XII.4 Modèles économiques des infrastructures de transport
La viabilité d’un déploiement réseau repose sur un modèle économique solide qui prend en compte les coûts d’investissement (CAPEX) et d’opération (OPEX). Cette section finale analyse les différents modèles : vente de capacité en gros, services managés, partage d’infrastructures passives (tours). L’étudiant sera capable d’esquisser une analyse de rentabilité (ROI) pour un projet de déploiement de fibre optique dans une commune de Kinshasa, en intégrant les réalités socio-économiques locales.
ANNEXES
A. Étude de cas : Déploiement de la dorsale en fibre optique Kinshasa-Matadi
Face au besoin critique de désenclavement numérique du port de Matadi, cette étude de cas dissèque les phases techniques du déploiement d’une liaison terrestre par fibre optique. L’analyse couvre le choix des tracés pour minimiser les risques géologiques, les technologies DWDM employées pour maximiser la bande passante, et les stratégies de redondance pour garantir la continuité de service. Elle modélise l’impact économique direct sur la logistique et les entreprises de la province du Kongo Central.
B. Vade-mecum réglementaire de l’ARPTC
Une maîtrise des cadres légaux imposés par l’Autorité de Régulation de la Poste et des Télécommunications du Congo (ARPTC) est non négociable pour tout déploiement. Ce vade-mecum synthétise les procédures d’obtention de licences pour les Fournisseurs d’Accès Internet (FAI), les obligations de partage d’infrastructures passives, et les normes techniques d’interconnexion. Il fournit un guide pragmatique pour naviguer la bureaucratie et assurer la conformité des projets, évitant ainsi sanctions et retards coûteux.
C. Grille comparative des technologies d’accès mobile
Sous l’angle de la rentabilité et de la pertinence contextuelle, cette grille évalue les technologies 4G, 5G NSA et LTE-M/NB-IoT pour le marché congolais. La comparaison s’articule autour de critères décisifs : coût par gigabit, couverture par site, consommation énergétique (critique en RDC), et adéquation aux cas d’usage locaux (paiement mobile en zone rurale, IoT pour le suivi minier). L’outil aide le décideur à sélectionner la technologie optimale en fonction des contraintes budgétaires et des objectifs de service.

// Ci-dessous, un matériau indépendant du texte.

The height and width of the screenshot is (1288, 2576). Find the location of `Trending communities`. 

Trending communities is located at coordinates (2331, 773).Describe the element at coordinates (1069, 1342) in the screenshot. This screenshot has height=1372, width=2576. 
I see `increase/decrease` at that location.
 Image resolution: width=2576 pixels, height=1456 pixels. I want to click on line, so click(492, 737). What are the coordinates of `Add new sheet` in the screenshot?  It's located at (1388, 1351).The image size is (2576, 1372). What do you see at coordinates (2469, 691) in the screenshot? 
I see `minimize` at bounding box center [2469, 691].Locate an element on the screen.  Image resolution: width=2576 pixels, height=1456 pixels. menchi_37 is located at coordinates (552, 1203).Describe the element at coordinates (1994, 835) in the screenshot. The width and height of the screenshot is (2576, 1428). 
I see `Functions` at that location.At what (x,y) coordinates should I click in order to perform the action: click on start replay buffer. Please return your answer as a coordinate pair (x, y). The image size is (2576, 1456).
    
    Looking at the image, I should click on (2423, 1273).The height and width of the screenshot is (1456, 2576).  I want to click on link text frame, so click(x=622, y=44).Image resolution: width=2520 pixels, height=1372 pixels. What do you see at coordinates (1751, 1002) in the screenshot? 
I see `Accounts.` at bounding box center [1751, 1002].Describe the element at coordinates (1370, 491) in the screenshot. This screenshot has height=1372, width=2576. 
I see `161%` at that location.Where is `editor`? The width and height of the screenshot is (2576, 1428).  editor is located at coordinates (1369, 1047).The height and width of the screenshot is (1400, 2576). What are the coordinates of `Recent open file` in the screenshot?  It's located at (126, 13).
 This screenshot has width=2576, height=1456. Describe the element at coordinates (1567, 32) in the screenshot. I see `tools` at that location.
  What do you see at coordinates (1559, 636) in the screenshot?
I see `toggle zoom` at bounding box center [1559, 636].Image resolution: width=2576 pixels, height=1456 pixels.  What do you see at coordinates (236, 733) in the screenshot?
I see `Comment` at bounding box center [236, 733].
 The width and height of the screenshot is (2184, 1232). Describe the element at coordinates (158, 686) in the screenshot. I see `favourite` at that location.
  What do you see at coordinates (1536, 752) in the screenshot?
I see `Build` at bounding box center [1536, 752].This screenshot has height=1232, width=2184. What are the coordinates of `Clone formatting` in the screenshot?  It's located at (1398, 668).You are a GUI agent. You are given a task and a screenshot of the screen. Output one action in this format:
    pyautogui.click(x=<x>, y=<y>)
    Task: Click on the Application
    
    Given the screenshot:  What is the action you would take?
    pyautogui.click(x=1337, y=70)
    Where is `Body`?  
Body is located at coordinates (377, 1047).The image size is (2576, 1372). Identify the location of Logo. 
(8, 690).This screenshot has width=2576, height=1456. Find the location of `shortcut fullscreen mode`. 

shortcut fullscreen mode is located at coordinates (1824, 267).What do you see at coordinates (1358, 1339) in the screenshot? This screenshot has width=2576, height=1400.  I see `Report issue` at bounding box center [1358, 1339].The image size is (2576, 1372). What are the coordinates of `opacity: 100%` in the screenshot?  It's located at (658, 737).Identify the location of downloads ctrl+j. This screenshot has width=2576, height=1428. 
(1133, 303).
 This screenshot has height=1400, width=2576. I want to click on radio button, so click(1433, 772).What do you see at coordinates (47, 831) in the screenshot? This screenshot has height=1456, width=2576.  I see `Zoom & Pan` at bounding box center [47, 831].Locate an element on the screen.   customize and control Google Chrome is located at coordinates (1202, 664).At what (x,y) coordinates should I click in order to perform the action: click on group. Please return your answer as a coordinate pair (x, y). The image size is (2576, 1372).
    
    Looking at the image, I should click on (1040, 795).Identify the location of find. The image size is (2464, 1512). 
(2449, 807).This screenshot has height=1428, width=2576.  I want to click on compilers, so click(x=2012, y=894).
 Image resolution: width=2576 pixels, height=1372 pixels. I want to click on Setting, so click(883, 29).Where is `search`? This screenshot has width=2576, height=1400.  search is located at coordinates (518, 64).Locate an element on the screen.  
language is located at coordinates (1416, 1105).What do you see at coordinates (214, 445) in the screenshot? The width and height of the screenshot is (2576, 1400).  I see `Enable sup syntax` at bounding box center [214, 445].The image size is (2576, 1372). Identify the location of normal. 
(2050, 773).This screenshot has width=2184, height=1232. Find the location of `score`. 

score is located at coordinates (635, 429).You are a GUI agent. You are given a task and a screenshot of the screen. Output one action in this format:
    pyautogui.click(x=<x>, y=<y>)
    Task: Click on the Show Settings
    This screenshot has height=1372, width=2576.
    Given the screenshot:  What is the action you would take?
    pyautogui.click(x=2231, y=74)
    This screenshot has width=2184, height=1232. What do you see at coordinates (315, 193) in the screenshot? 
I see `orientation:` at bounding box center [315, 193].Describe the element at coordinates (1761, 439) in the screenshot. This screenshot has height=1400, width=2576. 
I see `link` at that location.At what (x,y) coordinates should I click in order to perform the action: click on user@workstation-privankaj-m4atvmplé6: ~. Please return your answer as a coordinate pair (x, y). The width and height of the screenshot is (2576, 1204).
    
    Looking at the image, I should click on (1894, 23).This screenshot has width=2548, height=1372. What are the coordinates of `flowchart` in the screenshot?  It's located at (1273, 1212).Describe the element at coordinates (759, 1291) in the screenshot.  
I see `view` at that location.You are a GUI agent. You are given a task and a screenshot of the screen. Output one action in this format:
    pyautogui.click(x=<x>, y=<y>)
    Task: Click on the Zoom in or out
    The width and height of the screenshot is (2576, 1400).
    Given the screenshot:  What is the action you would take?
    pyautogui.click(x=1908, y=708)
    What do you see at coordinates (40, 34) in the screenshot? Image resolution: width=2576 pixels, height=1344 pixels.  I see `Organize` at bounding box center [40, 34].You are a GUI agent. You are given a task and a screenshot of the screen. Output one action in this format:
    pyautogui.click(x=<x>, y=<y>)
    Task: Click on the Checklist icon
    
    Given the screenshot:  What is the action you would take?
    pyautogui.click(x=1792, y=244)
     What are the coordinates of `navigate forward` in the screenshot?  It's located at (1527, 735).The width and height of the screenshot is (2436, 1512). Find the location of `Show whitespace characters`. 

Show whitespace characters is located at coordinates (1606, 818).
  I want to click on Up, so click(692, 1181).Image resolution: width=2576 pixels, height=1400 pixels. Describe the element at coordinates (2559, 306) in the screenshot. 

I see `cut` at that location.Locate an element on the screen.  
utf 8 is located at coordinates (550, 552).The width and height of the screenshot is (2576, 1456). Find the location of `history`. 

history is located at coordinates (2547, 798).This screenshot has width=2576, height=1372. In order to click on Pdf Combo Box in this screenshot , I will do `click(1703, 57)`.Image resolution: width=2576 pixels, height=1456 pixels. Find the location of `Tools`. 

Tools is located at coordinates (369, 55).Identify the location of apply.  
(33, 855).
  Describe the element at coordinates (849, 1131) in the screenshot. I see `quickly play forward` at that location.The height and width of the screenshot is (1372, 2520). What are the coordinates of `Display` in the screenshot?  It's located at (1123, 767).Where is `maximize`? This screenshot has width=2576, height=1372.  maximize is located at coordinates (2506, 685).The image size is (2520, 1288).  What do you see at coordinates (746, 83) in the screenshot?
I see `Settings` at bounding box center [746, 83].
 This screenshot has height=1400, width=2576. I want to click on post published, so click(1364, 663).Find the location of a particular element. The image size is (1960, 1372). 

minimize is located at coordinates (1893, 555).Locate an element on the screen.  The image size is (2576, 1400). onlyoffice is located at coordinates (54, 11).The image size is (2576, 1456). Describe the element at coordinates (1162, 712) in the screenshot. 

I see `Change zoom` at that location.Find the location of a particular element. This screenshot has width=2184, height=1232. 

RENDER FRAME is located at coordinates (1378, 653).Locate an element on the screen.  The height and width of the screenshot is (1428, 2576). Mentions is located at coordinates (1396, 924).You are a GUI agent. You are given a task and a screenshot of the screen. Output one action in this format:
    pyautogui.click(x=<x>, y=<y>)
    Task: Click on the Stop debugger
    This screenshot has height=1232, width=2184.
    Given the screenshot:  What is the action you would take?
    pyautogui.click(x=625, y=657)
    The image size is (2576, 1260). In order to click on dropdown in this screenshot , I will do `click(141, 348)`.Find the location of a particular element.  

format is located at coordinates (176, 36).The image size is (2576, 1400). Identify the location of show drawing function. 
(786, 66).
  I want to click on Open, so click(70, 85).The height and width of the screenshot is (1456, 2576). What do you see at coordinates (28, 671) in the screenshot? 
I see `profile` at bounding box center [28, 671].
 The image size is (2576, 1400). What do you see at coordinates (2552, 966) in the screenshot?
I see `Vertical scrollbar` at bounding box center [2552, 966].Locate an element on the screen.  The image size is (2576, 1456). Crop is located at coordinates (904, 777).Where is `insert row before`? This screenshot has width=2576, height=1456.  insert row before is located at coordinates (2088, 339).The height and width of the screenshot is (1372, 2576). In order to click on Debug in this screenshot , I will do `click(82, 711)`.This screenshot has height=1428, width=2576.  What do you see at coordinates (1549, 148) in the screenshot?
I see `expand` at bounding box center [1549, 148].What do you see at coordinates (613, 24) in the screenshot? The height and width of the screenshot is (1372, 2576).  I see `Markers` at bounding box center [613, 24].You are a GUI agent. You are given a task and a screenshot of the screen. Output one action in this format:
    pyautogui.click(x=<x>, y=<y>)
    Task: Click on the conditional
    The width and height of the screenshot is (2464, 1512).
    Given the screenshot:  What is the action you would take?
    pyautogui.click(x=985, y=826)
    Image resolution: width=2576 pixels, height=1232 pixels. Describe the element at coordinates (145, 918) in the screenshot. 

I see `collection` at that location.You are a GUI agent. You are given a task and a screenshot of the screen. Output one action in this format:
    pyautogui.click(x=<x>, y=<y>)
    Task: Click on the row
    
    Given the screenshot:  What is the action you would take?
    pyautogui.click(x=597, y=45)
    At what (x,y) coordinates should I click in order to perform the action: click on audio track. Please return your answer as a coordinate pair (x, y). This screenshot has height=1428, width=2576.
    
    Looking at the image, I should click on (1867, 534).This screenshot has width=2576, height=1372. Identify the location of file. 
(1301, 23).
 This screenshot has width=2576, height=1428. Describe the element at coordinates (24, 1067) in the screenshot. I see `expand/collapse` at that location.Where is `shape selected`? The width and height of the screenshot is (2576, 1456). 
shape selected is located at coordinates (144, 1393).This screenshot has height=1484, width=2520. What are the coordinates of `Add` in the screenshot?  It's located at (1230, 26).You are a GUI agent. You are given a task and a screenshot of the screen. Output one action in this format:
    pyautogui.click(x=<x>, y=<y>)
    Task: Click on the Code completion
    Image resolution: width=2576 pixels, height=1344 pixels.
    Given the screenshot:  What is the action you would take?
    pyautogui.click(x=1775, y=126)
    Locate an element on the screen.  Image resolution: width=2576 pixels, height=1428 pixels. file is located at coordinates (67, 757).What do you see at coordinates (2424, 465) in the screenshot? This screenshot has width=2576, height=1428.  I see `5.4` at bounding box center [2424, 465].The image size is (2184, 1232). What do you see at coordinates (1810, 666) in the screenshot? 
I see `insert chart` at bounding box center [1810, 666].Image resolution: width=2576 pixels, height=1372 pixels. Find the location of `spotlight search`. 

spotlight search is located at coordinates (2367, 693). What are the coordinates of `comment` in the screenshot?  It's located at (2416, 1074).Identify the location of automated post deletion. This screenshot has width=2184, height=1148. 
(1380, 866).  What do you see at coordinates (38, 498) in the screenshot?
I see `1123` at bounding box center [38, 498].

D. Checklist d’audit de site (Site Survey) pour liaison WAN
Préalable indispensable à tout déploiement d’interconnexion d’entreprise (WAN), l’audit de site garantit la viabilité technique du projet. Cette checklist structurée guide l’ingénieur à travers les points de contrôle essentiels : évaluation de l’alimentation électrique et des solutions de secours, analyse du chemin de câblage interne, inspection des points de terminaison physique, et mesure des interférences radioélectriques pour les liaisons sans fil. Son utilisation rigoureuse prévient les échecs de déploiement coûteux.